Faculty of Education


Acquiring the native language involves learning to perceive and produce sound structures (phonology) of the speech input. Speech to children often contains phonological modifications, and across languages the speech input to which children are exposed contains phonetic variation associated with linguistic and socioindexical information. Previous studies have investigated phonetic variation in infant-directed speech (e.g. Davis & Lindblom, 2001; Fernald et al., 1989; Kuhl et al., 1997; Snow, 1977), and differences in phonological variation between child-directed and adultdirected speech (e.g. Bernstein-Ratner, 1984a, 1984b; Lee, Davis & MacNeilage, 2008; Lee & Davis, 2010). There are, however, few studies examining how and when phonetic variation in speech to children changes after infancy, as they get older. This thesis is a longitudinal investigation of phonetic variation in mothers’ speech to children (maternal speech) in two language varieties spoken in northern Australia, Gurindji Kriol and Australian English.

Gurindji Kriol is an Australian Aboriginal mixed language that contains lexical forms and phonology from both the traditional language Gurindji and Kriol, an English-lexifier creole. There are no previous systematic quantitative studies on fricatives in Gurindji Kriol, or any Australian contact language, although impressionistically fricatives in Kriol-derived words are highly variable. Australian English also contains phonetic variation related to speech processes, such as consonant reduction in casual speech. There is, however, little prior research on phonetic variation that children are exposed to in Australian English. The purpose of this thesis was to provide quantitative analyses of fricative variation in maternal speech in Gurindji Kriol and northern Australian English as children aged from approximately 1;6 to 2;0 to 2;6. A subsidiary aim was to examine methodological issues in phonetic transcription when the transcribers are non-native speakers of the language.

This thesis contains three empirical research studies. In Study 1 we added phonetic transcription and analysis to a subsample of a corpus of naturalistic family interactions in Gurindji Kriol created by Felicity Meakins between 2003 and 2007 as part of the Aboriginal Child Language project (ACLA-1, Simpson & Wigglesworth, 2008). Speakers were three Gurindji Kriol speaking women recorded at three timepoints, when the focus children were approximately 1;6, 2;0 and 2;6. We analysed stop-fricative variation in tokens of Kriol-derived words that could potentially be pronounced with a fricative, based on words that had fricatives in their English cognates.
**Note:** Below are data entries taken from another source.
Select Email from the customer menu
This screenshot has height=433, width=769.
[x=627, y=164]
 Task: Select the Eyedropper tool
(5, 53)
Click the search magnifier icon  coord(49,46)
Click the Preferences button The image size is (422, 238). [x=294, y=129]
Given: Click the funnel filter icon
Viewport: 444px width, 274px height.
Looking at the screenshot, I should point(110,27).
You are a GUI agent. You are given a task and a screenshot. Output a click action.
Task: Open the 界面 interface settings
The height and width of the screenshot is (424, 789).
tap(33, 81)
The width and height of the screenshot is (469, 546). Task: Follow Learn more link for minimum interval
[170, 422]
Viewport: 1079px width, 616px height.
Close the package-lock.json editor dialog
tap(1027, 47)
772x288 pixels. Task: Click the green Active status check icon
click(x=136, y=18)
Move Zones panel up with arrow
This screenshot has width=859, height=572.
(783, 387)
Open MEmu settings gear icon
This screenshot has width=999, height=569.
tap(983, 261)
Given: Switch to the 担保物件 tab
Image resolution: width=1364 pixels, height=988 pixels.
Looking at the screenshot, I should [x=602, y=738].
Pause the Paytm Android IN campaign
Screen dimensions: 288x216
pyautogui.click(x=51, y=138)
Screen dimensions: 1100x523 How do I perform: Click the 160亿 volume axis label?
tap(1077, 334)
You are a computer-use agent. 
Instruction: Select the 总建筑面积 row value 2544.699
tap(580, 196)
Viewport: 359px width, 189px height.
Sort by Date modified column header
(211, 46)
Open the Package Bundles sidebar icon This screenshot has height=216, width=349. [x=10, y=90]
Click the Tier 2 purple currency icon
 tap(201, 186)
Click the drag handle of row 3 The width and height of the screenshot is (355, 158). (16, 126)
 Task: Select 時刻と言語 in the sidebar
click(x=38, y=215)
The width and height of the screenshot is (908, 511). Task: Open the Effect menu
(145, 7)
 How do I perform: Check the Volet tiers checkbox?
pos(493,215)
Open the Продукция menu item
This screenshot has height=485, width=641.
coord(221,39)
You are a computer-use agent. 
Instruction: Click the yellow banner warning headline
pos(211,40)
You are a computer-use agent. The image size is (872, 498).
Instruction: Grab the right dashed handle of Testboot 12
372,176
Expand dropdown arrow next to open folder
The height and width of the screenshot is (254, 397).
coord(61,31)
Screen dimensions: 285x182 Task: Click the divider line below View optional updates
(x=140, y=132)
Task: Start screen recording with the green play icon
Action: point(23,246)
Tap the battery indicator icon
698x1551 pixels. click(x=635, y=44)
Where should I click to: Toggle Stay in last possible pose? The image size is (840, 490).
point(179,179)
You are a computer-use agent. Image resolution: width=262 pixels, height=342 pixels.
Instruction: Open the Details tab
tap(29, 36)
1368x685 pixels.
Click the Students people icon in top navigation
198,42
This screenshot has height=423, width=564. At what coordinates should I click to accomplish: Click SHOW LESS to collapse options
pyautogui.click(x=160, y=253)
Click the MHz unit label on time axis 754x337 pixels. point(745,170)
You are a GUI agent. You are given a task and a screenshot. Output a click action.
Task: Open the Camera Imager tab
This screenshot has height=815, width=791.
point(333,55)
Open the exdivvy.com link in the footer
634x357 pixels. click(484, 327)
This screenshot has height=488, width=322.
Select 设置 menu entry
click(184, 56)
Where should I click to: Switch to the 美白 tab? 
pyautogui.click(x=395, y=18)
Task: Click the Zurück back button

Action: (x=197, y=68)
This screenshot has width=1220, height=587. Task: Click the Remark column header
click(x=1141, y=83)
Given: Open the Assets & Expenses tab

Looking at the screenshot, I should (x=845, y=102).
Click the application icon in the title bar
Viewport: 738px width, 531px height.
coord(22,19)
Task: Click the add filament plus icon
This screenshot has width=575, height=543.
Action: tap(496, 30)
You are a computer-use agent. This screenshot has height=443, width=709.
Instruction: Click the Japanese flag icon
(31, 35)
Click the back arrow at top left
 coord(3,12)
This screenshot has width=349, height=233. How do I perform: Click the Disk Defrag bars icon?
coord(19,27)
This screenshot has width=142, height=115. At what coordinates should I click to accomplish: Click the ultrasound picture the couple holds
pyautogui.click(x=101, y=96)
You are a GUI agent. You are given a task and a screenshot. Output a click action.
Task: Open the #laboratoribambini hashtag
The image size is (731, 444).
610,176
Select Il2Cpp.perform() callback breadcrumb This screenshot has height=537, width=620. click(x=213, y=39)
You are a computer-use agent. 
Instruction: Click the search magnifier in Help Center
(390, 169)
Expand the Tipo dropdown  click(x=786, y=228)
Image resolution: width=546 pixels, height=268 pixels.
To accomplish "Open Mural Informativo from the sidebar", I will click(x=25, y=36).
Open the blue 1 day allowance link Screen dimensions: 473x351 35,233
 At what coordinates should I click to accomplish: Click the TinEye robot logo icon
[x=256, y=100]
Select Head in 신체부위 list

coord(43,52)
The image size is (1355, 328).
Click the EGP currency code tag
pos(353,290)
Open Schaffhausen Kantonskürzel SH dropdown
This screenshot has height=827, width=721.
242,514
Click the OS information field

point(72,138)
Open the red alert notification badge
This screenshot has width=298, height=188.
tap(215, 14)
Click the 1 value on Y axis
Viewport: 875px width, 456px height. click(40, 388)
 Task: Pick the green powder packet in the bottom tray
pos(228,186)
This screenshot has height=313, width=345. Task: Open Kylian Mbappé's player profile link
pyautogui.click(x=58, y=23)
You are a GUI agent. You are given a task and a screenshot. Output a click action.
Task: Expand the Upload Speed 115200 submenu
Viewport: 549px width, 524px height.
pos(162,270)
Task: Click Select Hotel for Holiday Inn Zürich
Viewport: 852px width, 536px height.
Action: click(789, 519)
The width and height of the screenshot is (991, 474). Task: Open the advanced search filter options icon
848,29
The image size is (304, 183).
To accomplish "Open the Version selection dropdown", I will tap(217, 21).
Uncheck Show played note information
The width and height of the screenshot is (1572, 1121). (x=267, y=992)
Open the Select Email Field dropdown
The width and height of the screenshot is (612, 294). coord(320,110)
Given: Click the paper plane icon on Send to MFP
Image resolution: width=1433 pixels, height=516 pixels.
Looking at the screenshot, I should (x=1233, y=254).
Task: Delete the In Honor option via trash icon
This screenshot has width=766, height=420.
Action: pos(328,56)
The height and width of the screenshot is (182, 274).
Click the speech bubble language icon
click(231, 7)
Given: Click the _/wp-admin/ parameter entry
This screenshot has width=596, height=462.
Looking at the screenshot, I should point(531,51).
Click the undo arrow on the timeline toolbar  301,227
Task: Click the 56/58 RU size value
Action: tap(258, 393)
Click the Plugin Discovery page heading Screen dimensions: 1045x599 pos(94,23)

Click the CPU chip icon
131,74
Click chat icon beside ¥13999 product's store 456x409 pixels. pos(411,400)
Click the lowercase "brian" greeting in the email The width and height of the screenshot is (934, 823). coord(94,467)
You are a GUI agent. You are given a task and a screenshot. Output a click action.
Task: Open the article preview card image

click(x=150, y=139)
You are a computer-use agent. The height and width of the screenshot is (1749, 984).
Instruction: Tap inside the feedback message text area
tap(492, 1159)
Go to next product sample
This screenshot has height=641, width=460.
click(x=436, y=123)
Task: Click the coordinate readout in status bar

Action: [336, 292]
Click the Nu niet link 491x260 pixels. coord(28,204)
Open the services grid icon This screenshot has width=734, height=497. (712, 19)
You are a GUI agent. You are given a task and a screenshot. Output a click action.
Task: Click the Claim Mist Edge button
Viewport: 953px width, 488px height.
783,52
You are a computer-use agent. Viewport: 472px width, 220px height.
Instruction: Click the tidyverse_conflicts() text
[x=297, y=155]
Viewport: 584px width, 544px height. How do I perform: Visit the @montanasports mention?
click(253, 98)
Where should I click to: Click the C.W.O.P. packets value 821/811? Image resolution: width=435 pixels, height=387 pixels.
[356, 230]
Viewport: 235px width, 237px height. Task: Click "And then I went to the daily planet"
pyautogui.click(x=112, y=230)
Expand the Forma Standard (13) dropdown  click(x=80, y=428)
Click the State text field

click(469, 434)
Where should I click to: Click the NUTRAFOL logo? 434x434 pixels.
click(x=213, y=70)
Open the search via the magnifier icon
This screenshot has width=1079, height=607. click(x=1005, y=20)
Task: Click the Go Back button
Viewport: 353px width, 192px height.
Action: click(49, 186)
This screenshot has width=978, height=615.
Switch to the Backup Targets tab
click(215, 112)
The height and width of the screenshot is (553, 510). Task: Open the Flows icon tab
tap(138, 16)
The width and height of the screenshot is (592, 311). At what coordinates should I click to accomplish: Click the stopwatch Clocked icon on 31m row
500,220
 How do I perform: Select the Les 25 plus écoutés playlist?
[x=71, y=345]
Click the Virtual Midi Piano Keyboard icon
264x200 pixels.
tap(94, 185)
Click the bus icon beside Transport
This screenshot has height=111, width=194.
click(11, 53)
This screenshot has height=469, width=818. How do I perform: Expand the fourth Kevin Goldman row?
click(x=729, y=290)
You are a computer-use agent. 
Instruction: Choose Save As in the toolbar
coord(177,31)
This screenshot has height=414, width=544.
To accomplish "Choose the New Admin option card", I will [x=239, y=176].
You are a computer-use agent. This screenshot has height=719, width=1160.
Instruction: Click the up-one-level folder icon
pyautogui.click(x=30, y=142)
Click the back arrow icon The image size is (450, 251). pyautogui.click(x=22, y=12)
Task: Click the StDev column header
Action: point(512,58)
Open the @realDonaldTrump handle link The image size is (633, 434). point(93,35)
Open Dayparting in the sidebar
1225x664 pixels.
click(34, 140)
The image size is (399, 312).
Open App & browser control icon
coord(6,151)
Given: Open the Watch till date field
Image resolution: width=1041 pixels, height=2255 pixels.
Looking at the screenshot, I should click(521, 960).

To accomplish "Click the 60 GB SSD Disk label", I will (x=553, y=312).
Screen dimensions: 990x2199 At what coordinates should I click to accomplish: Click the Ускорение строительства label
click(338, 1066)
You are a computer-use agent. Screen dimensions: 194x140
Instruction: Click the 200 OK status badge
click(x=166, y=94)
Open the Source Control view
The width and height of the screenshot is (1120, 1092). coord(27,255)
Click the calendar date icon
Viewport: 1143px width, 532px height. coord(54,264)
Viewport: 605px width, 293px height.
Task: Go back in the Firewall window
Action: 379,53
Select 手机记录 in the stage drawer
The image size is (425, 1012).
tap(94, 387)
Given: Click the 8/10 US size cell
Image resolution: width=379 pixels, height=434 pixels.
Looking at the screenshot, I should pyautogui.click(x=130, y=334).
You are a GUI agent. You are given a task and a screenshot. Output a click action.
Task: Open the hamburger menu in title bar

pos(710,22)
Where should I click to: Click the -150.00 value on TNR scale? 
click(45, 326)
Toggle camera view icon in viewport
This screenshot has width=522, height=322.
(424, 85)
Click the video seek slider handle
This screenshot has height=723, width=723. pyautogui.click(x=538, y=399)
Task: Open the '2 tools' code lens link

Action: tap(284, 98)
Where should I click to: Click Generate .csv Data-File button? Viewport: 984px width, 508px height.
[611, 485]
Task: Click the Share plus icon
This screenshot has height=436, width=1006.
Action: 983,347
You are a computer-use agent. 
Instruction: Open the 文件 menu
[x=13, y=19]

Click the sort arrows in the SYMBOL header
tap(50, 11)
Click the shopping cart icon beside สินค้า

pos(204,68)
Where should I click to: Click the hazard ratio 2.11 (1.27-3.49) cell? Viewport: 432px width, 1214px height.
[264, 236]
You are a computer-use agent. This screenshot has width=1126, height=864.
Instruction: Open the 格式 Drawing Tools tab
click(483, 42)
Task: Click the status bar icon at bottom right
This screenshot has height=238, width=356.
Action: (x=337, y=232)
Results showed that words containing stop-fricative variation were more likely to be open-class than closed-class, with the variable segment most frequently word-initial and at labio-dental and alveolar places of articulation. Across all tokens with potential fricatives, the likelihood of fricatives in word-initial position significantly increased when children were 2;6. In tokens of words found to contain stop-fricative variation, word-medial fricatives were significantly more likely in mothers’ speech at child age 2;6. Analyses took into account phonological environments and interspeaker differences.

Study 2 investigated fricative variation in the form of phonological reduction in northern Australian English maternal speech. A longitudinal audiovisual corpus of naturalistic family interactions was recorded and phonetically transcribed for this study. Speakers were five mothers who were native speakers of Australian English, and were recorded when their children were approximately 1;6, 2;0 and 2;6. We analysed deletion in word-initial /h/ and word-final /v/, common processes in casual speech, in mothers’ speech at each timepoint. Results showed a non-linear change in overall deletion over time within a stable set of lexical items. Between child ages 1;6 and 2;0 deletion proportionately increased in mothers’ speech, while between 2;0 and 2;6 deletion proportionately decreased.

Study 3 addressed a methodological issue of checking phonetic transcription with native speakers of Gurindji Kriol. Native speakers have implicit knowledge of Gurindji Kriol phonology that would be beneficial to understanding transcription ambiguities arising from perceptual bias, and for furthering our interpretation of phonetic variation in Gurindji Kriol. We used visual analogue scales to elicit native speaker perceptions on sound segments potentially pronounced as fricatives in Gurindji Kriol. Native speaker judgements on the scales were then compared to the IPA judgements made by non-native speaker phonetic transcribers. Results showed both agreements and discrepancies between native and non-native speakers for different types of judgements and segment word positions.

Empirical findings in this thesis are discussed in terms of processes driving change in phonetic variation in mothers’ speech to children, such as fine-tuning to children’s own receptive and productive language development. Results have implications for theoretical models of children’s phonological acquisition, which must take into account variable phonetic detail in the input. Pedagogical implications are also discussed (in Chapter 7) in terms of how teachers can use information about Gurindji children’s home language to augment their language and literacy teaching.